Last night, the bunnies weren't working. Or so, B said. Just before her bedtime story, she threw both bunnies down on the ground and looked at her father and I with a petulant pout. "Bunnies not working!" She said, crossing her arms. We laughed. What else could we do?

I asked her to explain to me why they weren't working. She just repeated her statement, feeling it unnecessary to detail the inner workings of Bunny's bedtime power. I rubbed the bunnies' ears to my nose in an attempt to convince her they were both as soft and gentle as the day they were brought home. Both seemed to be in good working order. Daddy even tried the nose thing, but B was adamant. They weren't working. She only acquiesced when Daddy said that if she wasn't going to sleep with the bunnies, he would because the bunnies were certainly helping him fall asleep!
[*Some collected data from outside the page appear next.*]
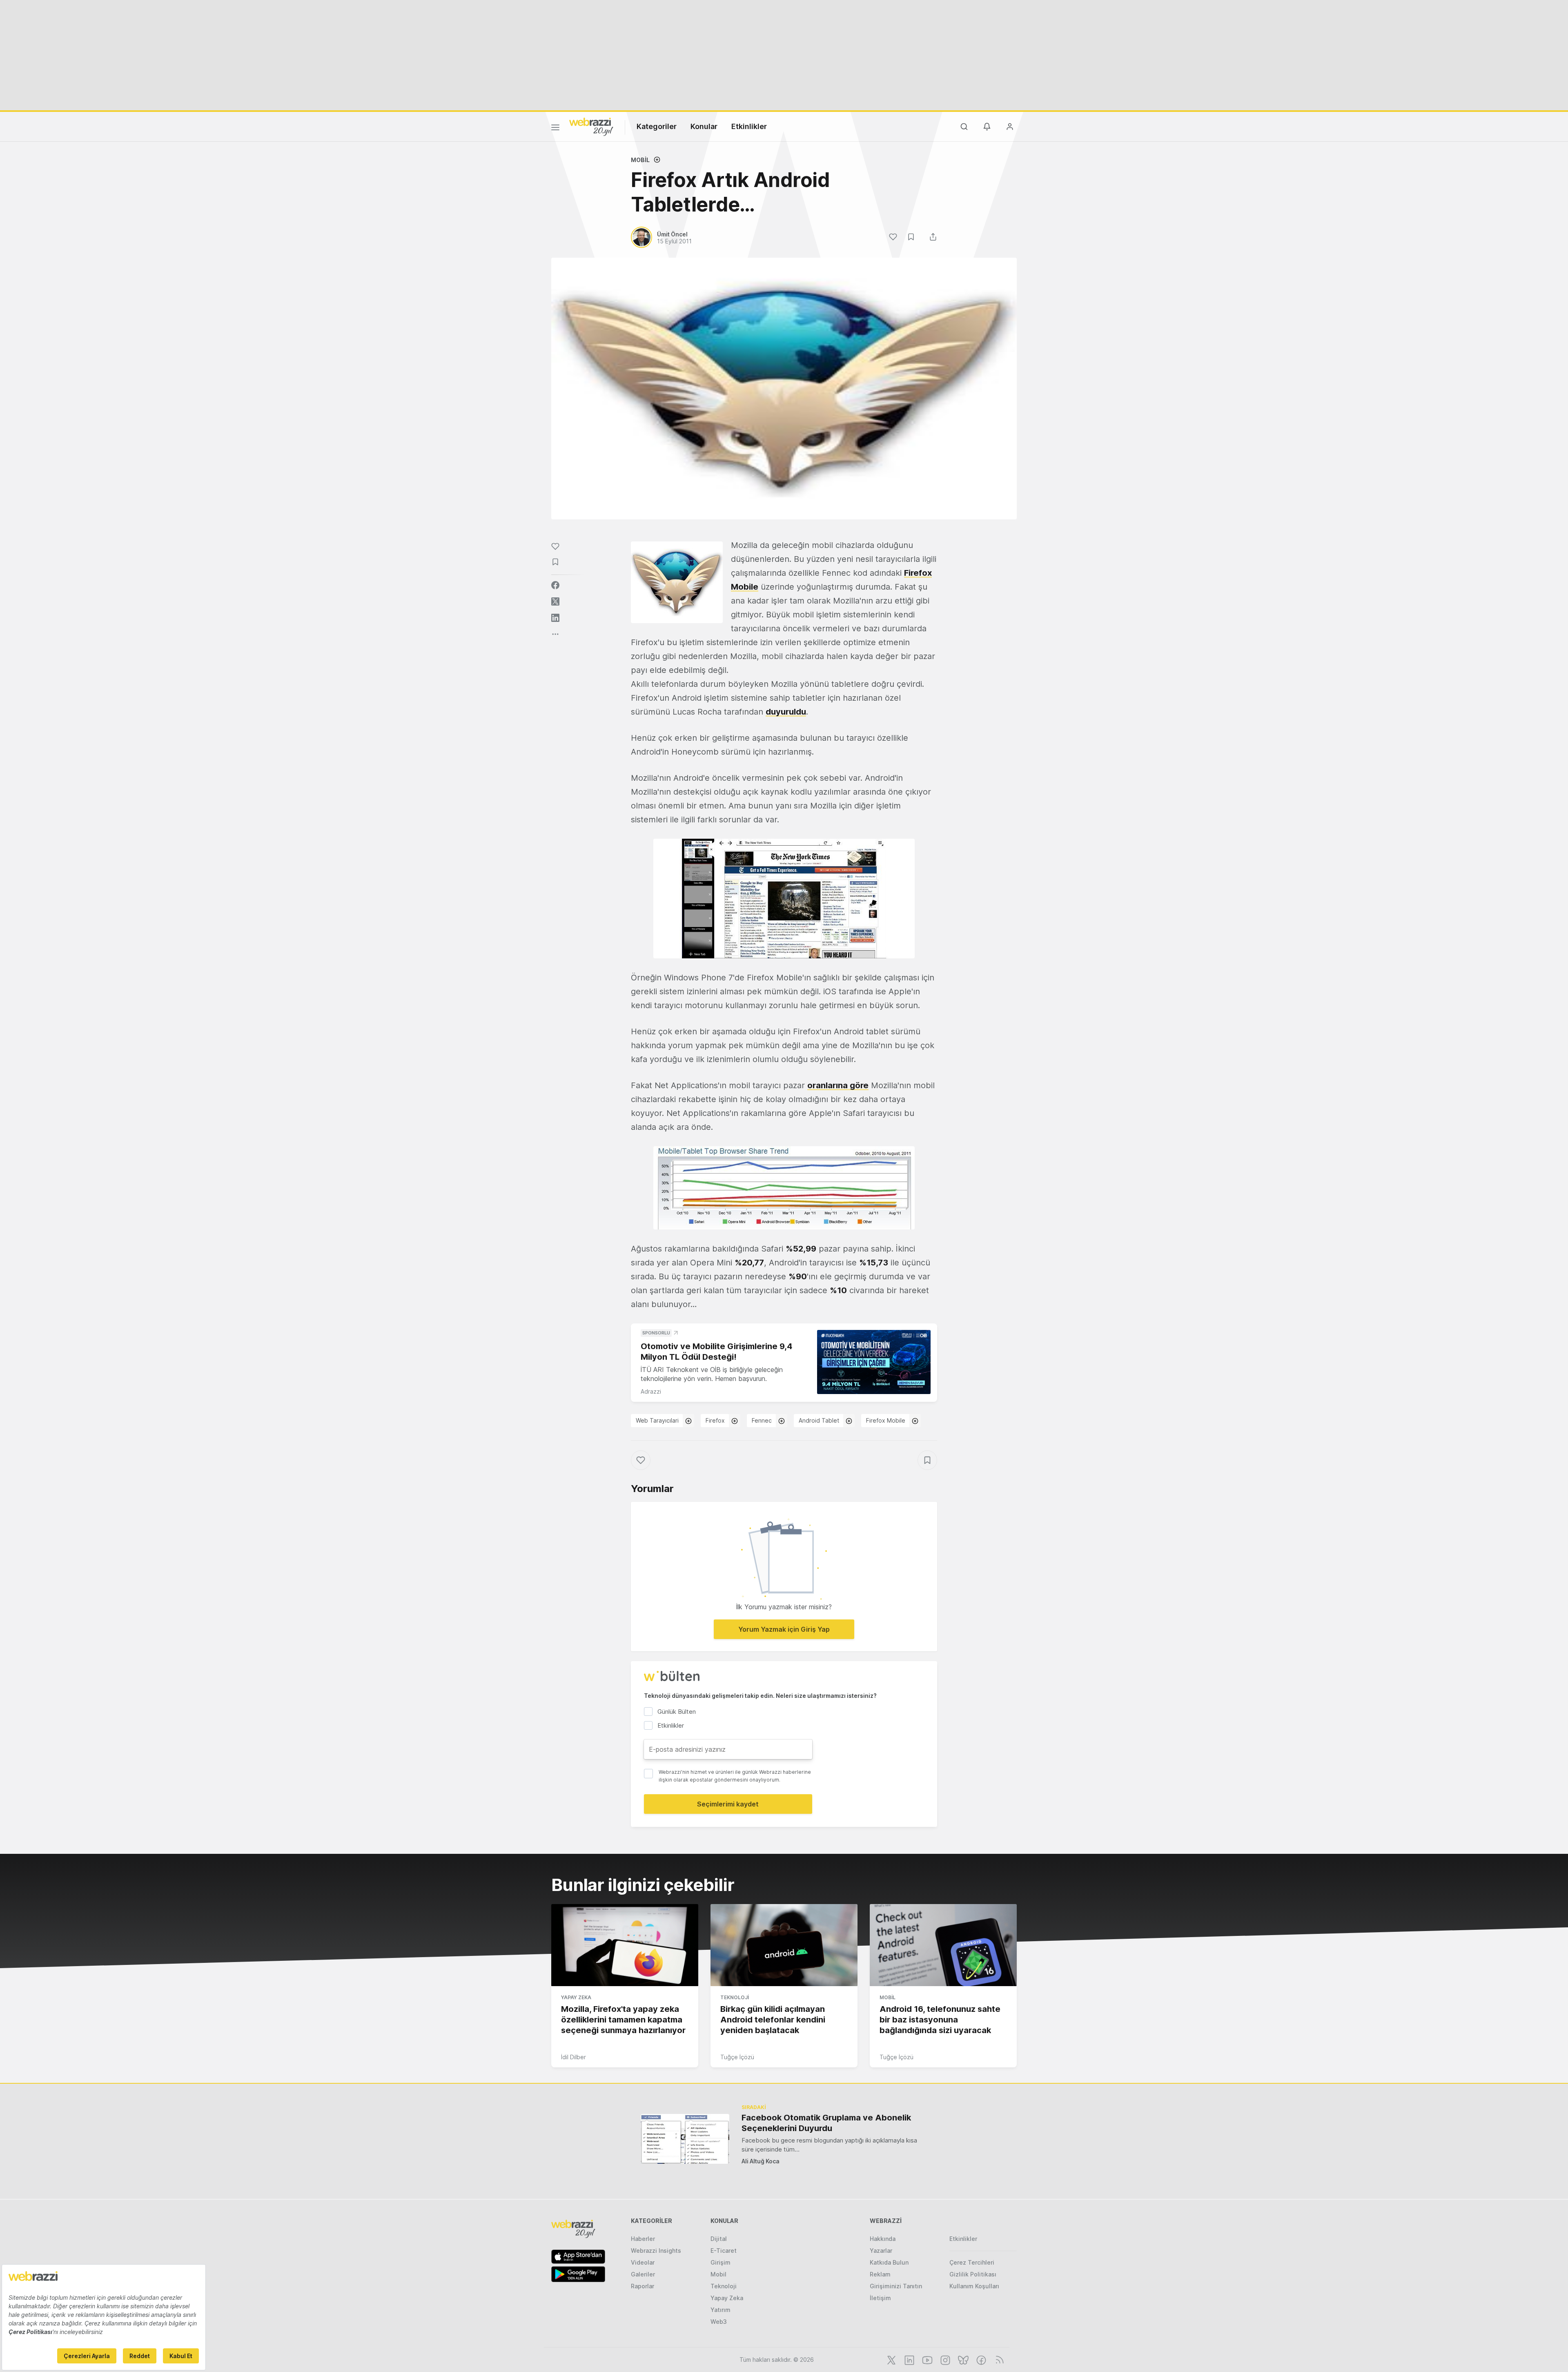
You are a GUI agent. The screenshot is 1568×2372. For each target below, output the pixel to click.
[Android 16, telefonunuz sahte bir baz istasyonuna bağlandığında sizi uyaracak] (943, 1945)
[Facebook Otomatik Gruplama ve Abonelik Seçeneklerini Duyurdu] (685, 2138)
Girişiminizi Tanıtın (896, 2286)
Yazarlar (881, 2250)
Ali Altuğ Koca (761, 2161)
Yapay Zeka (576, 1997)
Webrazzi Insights (656, 2250)
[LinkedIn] (908, 2359)
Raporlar (642, 2286)
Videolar (643, 2262)
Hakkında (882, 2238)
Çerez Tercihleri (971, 2262)
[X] (890, 2359)
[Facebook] (980, 2359)
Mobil (640, 159)
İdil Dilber (573, 2057)
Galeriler (643, 2274)
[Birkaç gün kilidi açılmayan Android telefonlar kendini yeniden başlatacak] (784, 1945)
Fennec (762, 1420)
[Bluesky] (962, 2359)
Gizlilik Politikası (972, 2274)
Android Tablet (819, 1420)
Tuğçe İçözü (737, 2057)
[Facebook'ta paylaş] (555, 585)
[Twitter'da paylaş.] (555, 601)
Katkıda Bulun (889, 2262)
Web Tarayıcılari (657, 1420)
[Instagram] (944, 2359)
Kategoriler (657, 126)
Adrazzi (651, 1391)
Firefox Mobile (885, 1420)
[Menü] (555, 129)
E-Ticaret (723, 2250)
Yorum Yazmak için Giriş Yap (784, 1629)
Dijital (718, 2238)
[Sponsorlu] (874, 1362)
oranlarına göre (838, 1085)
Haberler (643, 2238)
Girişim (720, 2262)
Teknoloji (734, 1997)
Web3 (718, 2321)
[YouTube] (926, 2359)
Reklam (880, 2274)
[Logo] (591, 126)
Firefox (715, 1420)
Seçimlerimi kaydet (728, 1804)
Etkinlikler (749, 126)
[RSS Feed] (998, 2359)
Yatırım (720, 2309)
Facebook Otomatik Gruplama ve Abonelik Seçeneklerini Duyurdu (826, 2123)
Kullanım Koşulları (974, 2286)
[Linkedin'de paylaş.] (555, 618)
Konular (703, 126)
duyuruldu (786, 712)
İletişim (880, 2297)
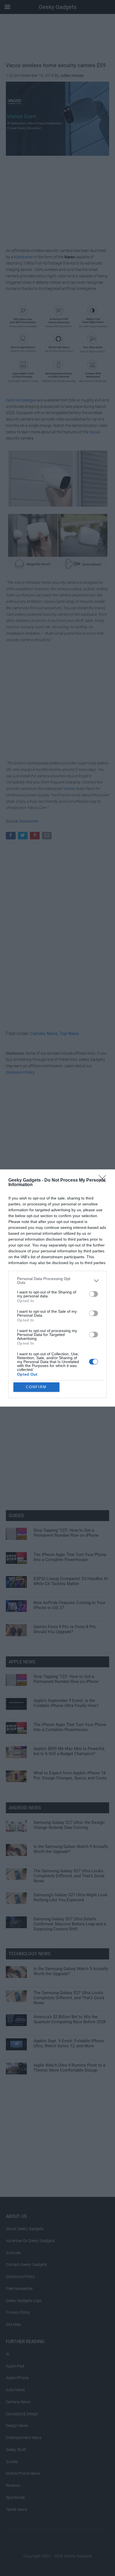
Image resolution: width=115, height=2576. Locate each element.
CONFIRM (36, 1387)
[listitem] (57, 1281)
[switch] (93, 1294)
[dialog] (57, 1288)
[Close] (104, 1180)
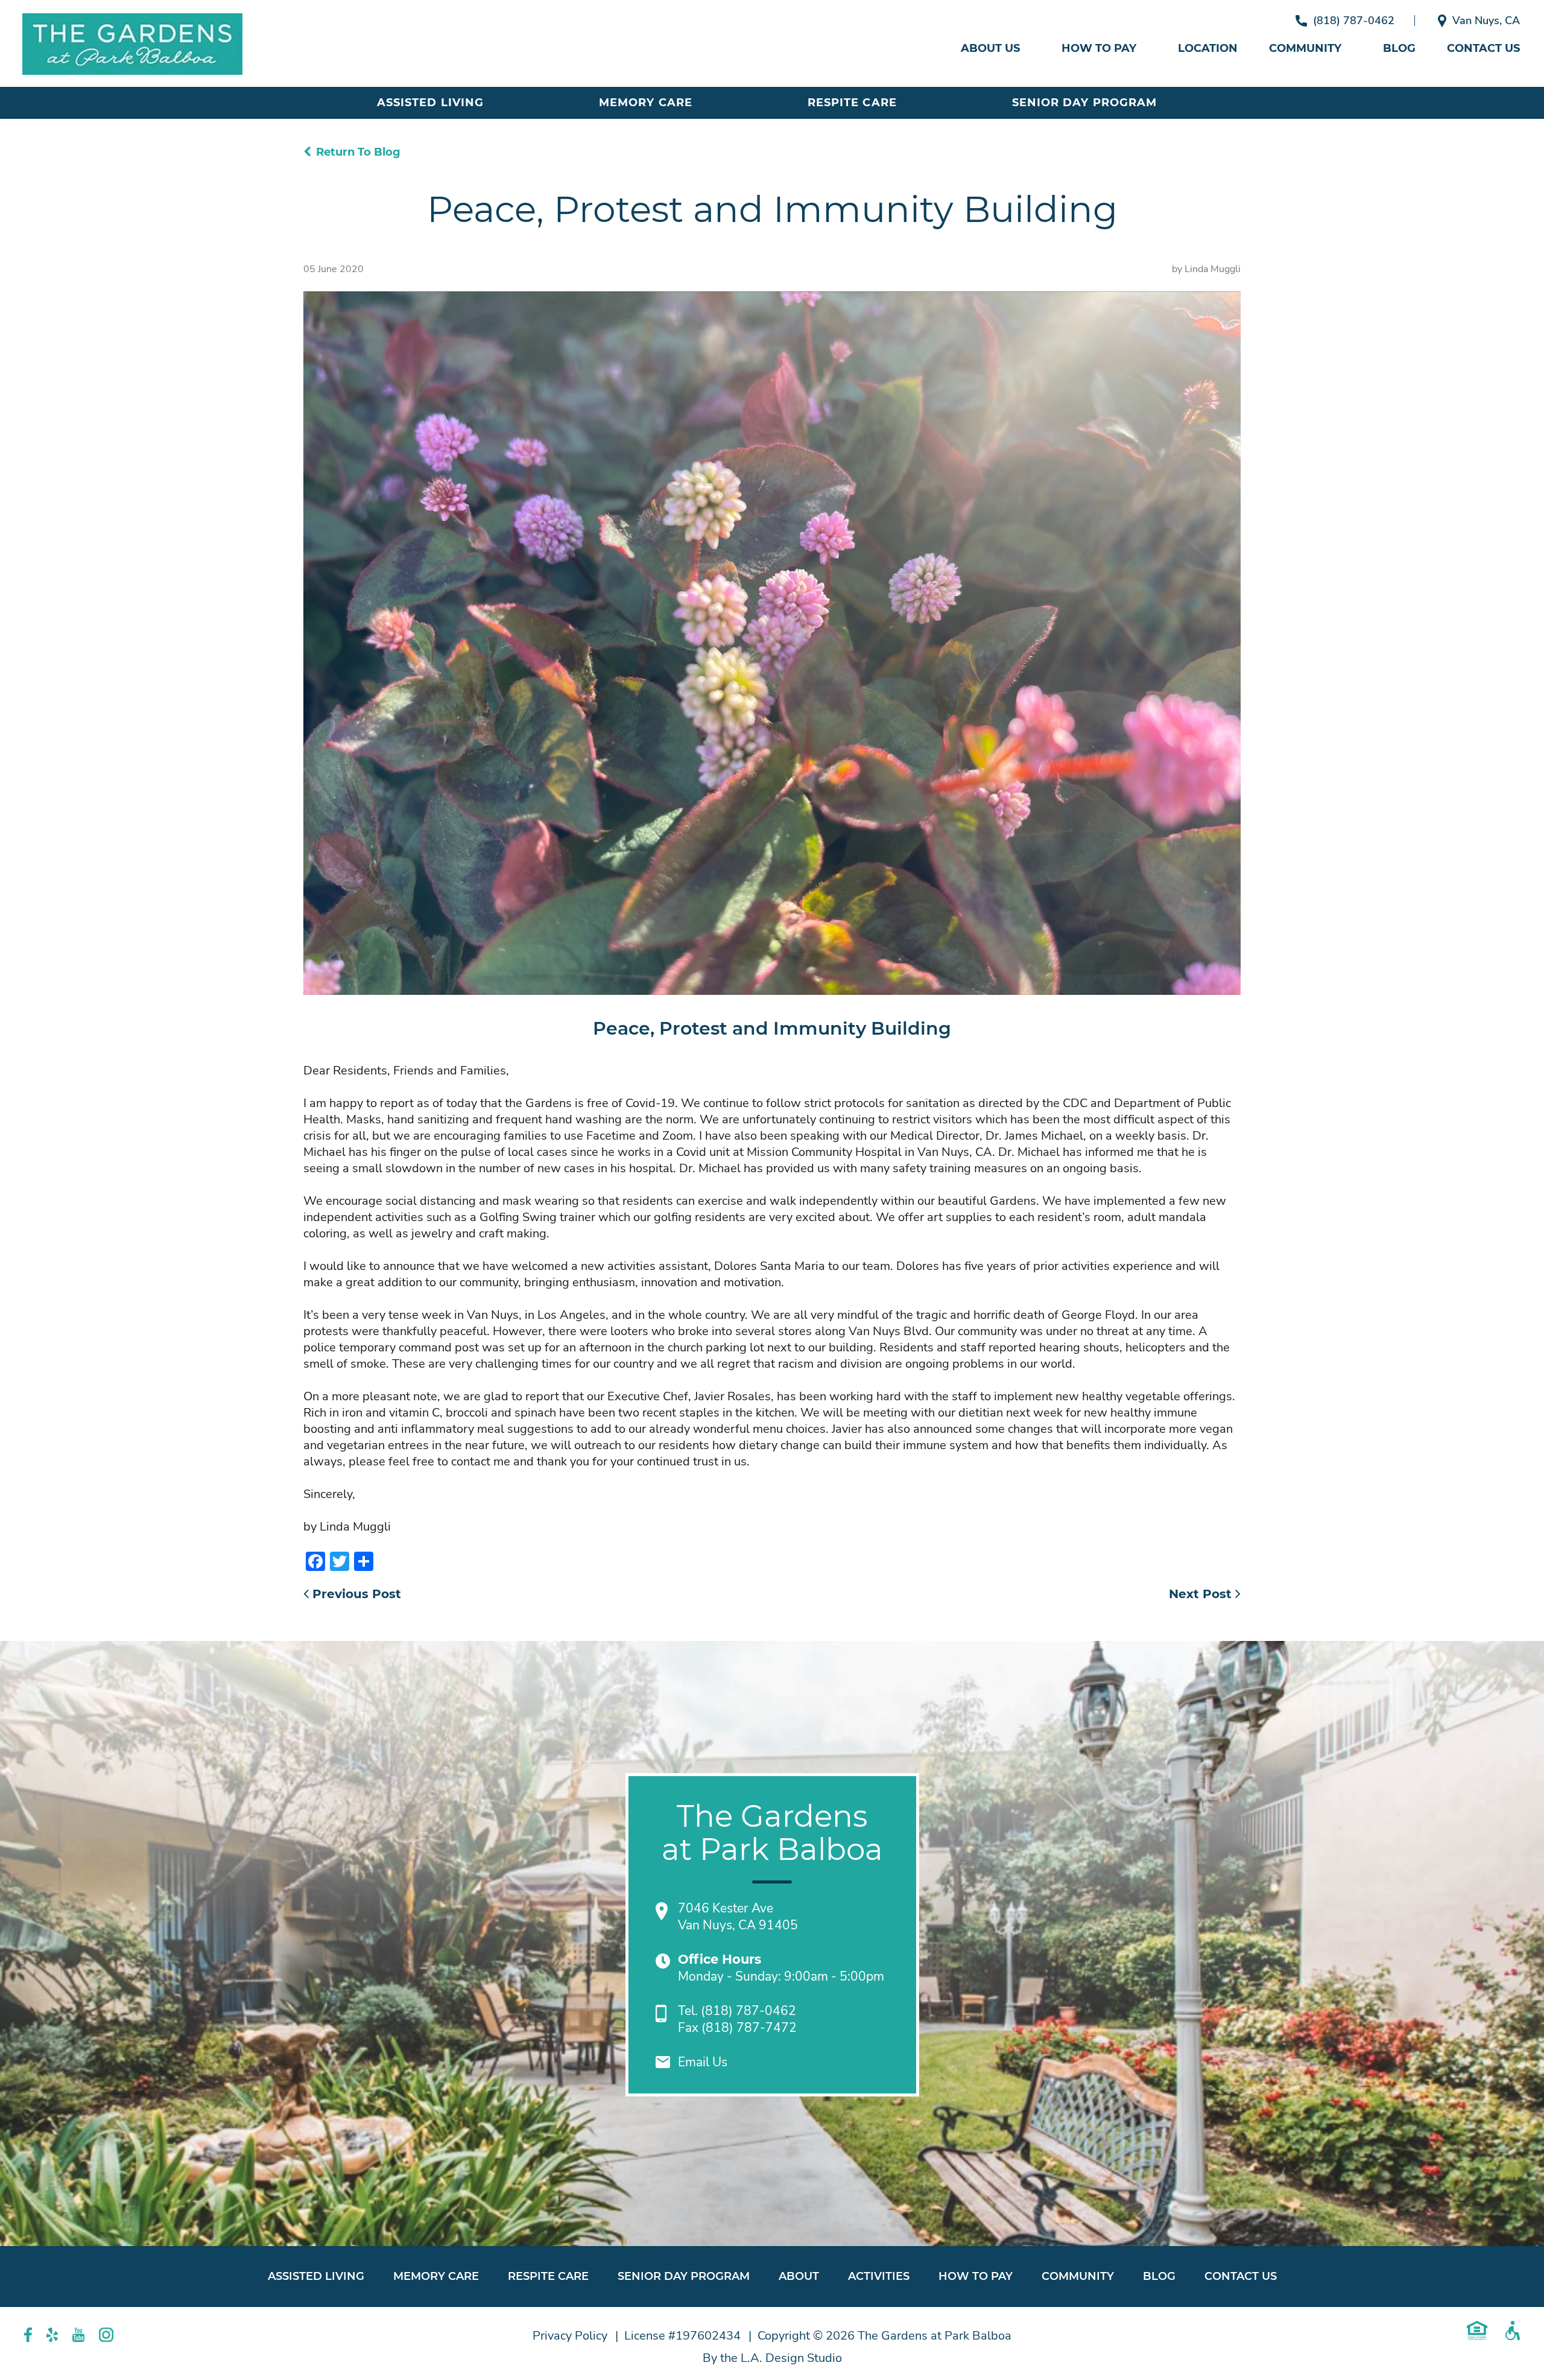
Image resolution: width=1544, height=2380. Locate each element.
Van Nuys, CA (1486, 20)
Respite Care (852, 102)
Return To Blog (358, 152)
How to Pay (1099, 48)
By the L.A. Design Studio (772, 2358)
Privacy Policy (570, 2336)
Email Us (702, 2062)
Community (1305, 48)
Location (1208, 48)
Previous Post (355, 1594)
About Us (990, 48)
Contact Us (1483, 48)
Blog (1399, 48)
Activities (879, 2276)
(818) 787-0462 (1353, 20)
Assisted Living (430, 102)
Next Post (1202, 1594)
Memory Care (645, 102)
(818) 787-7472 (749, 2027)
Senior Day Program (1084, 102)
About (799, 2276)
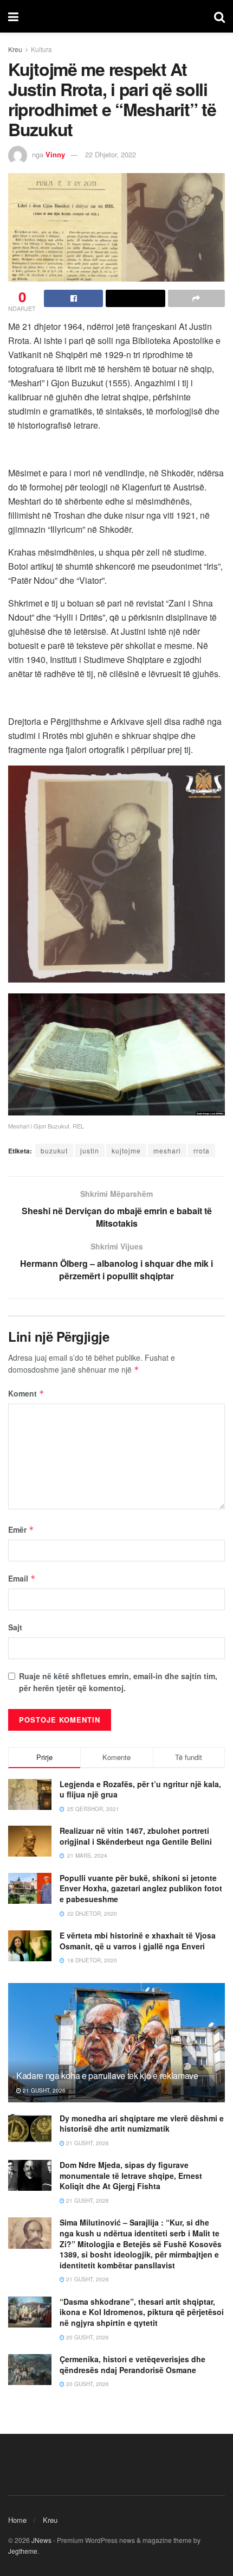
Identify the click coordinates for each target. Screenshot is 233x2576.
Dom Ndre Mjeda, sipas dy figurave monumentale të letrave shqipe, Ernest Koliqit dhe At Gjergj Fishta (131, 2175)
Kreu (15, 49)
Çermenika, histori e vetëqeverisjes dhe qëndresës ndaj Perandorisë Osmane (132, 2364)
Upset with one bunny in particular (and he was the older of the pair, so perhaps whatever magical property he contained has since been used up?!), she banished him to the other pillow.

This morning, she awoke, cheerful and smiling, with both bunnies clutched tightly to her chest. While I was doing her hair, I asked her about her bunnies and whether or not they had both been fixed during the night. Holding both of them in her arms, she pointed to the newer, pinker one:

"This one is working--" she said, and then shook the older, rattier one.
"--this one is not." She gave me a pointed look. She hadn't forgotten.

I guess I need to make another trip to WalMart.